It is difficult to find any organisation or business that has not been affected by COVID-19; however, it is perhaps our healthcare system and the professionals who run it that are going to bear the biggest brunt over the coming weeks and months.
With finite medical resources and huge pressure placed on the National Health Service, robotics experts in Edinburgh have been working to create what they hope will be the first healthcare robots to hold a conversation with more than one person at a time.
The project was initially designed to assist the elderly; however, the team spearheading the project soon realised that their robotic prototype could help battle future global health crises.
The project, which has been funded by the EU’s Horizon 2020 initiative, is called Socially Pertinent Robots in Gerontological Healthcare (SPRING).
Robots in hospitals today
Hospitals across the globe have adopted robots into their day to day running; however, they are often given menial tasks, such as transporting supplies or updating patient records.
These new advanced robots will be able to detect when several people are in a waiting room and determine who to approach, based on a variety of factors, for example, how long the patient has been waiting, how anxious they appear or whether people are preoccupied.
The SPRING project encompasses eight research labs across Europe and Asia. These research labs will work to research and develop new conversational AI, computer vision, machine learning and human-robot interaction. This research, combined with human behaviour analysis and sensorimotor robot control, will be vital in allowing SPRING robots to function as intended.
Disinfectant robots clean hospitals in China and Italy
Robots are also in use in hospitals today in other scenarios.
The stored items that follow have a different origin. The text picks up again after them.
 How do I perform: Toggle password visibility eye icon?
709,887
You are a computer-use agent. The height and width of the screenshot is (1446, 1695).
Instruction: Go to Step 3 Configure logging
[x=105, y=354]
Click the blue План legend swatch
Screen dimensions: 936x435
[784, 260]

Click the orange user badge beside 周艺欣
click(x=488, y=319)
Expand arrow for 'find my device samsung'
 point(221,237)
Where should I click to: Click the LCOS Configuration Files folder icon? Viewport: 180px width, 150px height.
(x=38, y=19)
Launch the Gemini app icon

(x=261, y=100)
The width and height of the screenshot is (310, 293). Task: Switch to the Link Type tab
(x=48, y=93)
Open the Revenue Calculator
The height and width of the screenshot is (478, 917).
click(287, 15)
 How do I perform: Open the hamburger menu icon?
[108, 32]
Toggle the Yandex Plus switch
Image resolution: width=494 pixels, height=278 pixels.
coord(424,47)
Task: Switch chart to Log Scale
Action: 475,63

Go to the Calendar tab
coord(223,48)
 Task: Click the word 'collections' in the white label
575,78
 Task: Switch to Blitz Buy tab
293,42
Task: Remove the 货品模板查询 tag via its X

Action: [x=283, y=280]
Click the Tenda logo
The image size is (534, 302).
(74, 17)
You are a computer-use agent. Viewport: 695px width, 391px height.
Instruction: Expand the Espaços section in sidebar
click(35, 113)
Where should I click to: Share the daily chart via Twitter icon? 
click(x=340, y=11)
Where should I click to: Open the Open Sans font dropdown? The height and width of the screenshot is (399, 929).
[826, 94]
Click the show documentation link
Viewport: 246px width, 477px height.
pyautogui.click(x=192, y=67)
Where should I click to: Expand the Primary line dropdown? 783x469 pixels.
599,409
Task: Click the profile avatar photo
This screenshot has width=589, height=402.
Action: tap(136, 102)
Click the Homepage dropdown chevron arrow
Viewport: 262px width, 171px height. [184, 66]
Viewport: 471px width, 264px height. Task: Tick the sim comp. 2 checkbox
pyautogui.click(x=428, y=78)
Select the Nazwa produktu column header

Danish robotics firm, UVD Robots has developed a self-driving robot which is being used by Chinese and Italian hospitals to kill microbes with a zap of ultraviolet light.
The robots are equipped with eight bulbs which emit concentrated UV-C ultraviolet light which can destroy bacteria, viruses and other harmful microbes, by damaging their DNA and RNA, disabling their ability to multiply.
Ultraviolet light can be hazardous to humans; therefore, staff and patients have to wait outside the room for between 10-20 minutes whilst the robot gets to work.
Following 6 years of research and testing, UVD Robots launched their first disinfectant robot in early 2019 but have recently seen a surge in demand due to the outbreak of COVID-19.
These robots could play a huge part in the world’s fight to get on top of coronavirus, but despite its incredible ability to destroy bacteria and viruses, to be fully effective, UV light needs to fall directly on a surface and light waves can be blocked by dirt and dust. Therefore, manual cleaning of surfaces is still required for the disinfectant robots to function properly.
UV light has been used to purify water and air for many years; however, combining it with autonomous robots is only a recent trend.
It is inspiring to see the developments that have been made in the robotics world, to help in the fight against global pandemics and promote a better healthcare industry. The rapid spread and disruptive nature of coronavirus across the globe has starkly illustrated the need for technology to step up and develop solutions for the present and future. The robotics sector is central to this and it is surely just a matter of time before being treated by a robot becomes the norm. For now though, looking at innovative ways robots can be used to support healthcare professionals as they battle to stay on top of the COVID-19 crisis, is top of the agenda.